__GIVEN INSTRUCTION__:
Copy out every one of the lines below word for word, from the first to the last.

__ENTRIES SUPPLIED__:
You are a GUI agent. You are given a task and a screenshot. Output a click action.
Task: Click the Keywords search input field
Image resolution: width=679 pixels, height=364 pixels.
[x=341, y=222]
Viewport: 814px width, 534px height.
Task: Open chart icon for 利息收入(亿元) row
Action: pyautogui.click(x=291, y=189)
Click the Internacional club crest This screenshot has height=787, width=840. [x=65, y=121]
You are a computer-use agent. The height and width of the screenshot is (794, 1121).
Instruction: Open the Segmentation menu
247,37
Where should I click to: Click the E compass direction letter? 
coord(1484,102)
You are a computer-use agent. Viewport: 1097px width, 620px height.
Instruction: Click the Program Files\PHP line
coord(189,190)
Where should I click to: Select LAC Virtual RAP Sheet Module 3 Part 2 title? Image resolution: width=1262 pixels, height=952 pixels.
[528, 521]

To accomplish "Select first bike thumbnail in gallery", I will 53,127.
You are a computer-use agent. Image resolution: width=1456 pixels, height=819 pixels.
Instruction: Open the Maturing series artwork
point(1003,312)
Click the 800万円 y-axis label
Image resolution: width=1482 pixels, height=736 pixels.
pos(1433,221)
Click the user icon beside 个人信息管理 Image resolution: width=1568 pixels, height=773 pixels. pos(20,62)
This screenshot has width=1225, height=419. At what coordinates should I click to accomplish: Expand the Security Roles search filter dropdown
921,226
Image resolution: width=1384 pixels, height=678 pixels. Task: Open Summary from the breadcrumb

__FULL OUTPUT__:
You are a GUI agent. You are given a task and a screenshot. Output a click action.
Task: Click the Keywords search input field
Image resolution: width=679 pixels, height=364 pixels.
[x=341, y=222]
Viewport: 814px width, 534px height.
Task: Open chart icon for 利息收入(亿元) row
Action: pyautogui.click(x=291, y=189)
Click the Internacional club crest This screenshot has height=787, width=840. [x=65, y=121]
You are a computer-use agent. The height and width of the screenshot is (794, 1121).
Instruction: Open the Segmentation menu
247,37
Where should I click to: Click the E compass direction letter? 
coord(1484,102)
You are a computer-use agent. Viewport: 1097px width, 620px height.
Instruction: Click the Program Files\PHP line
coord(189,190)
Where should I click to: Select LAC Virtual RAP Sheet Module 3 Part 2 title? Image resolution: width=1262 pixels, height=952 pixels.
[528, 521]

To accomplish "Select first bike thumbnail in gallery", I will 53,127.
You are a computer-use agent. Image resolution: width=1456 pixels, height=819 pixels.
Instruction: Open the Maturing series artwork
point(1003,312)
Click the 800万円 y-axis label
Image resolution: width=1482 pixels, height=736 pixels.
pos(1433,221)
Click the user icon beside 个人信息管理 Image resolution: width=1568 pixels, height=773 pixels. pos(20,62)
This screenshot has width=1225, height=419. At what coordinates should I click to accomplish: Expand the Security Roles search filter dropdown
921,226
Image resolution: width=1384 pixels, height=678 pixels. Task: Open Summary from the breadcrumb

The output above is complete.